== Material provided ==
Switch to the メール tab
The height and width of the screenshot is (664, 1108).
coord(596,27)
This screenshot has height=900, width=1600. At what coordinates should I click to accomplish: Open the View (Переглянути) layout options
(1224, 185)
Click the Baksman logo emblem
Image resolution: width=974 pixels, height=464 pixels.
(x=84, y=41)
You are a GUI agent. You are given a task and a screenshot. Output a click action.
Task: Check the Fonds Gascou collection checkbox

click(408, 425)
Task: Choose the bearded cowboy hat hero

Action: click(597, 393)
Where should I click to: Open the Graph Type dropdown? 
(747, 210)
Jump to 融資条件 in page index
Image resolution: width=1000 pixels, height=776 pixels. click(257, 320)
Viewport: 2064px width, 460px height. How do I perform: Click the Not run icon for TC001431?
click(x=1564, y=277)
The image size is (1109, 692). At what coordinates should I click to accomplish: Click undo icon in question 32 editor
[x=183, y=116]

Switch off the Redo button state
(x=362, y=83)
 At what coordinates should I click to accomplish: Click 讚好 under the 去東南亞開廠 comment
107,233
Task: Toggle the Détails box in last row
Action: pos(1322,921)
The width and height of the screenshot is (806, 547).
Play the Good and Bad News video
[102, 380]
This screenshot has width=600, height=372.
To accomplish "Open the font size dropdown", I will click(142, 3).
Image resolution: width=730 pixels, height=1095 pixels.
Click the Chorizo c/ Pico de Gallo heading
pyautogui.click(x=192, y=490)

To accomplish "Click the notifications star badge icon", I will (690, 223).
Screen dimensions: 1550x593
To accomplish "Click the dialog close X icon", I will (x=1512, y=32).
===
Activity:
All of the entries should be transcribed exactly as they appear.

Task response:
Switch to the メール tab
The height and width of the screenshot is (664, 1108).
coord(596,27)
This screenshot has height=900, width=1600. At what coordinates should I click to accomplish: Open the View (Переглянути) layout options
(1224, 185)
Click the Baksman logo emblem
Image resolution: width=974 pixels, height=464 pixels.
(x=84, y=41)
You are a GUI agent. You are given a task and a screenshot. Output a click action.
Task: Check the Fonds Gascou collection checkbox

click(408, 425)
Task: Choose the bearded cowboy hat hero

Action: click(597, 393)
Where should I click to: Open the Graph Type dropdown? 
(747, 210)
Jump to 融資条件 in page index
Image resolution: width=1000 pixels, height=776 pixels. click(257, 320)
Viewport: 2064px width, 460px height. How do I perform: Click the Not run icon for TC001431?
click(x=1564, y=277)
The image size is (1109, 692). At what coordinates should I click to accomplish: Click undo icon in question 32 editor
[x=183, y=116]

Switch off the Redo button state
(x=362, y=83)
 At what coordinates should I click to accomplish: Click 讚好 under the 去東南亞開廠 comment
107,233
Task: Toggle the Détails box in last row
Action: pos(1322,921)
The width and height of the screenshot is (806, 547).
Play the Good and Bad News video
[102, 380]
This screenshot has width=600, height=372.
To accomplish "Open the font size dropdown", I will click(142, 3).
Image resolution: width=730 pixels, height=1095 pixels.
Click the Chorizo c/ Pico de Gallo heading
pyautogui.click(x=192, y=490)

To accomplish "Click the notifications star badge icon", I will (690, 223).
Screen dimensions: 1550x593
To accomplish "Click the dialog close X icon", I will (x=1512, y=32).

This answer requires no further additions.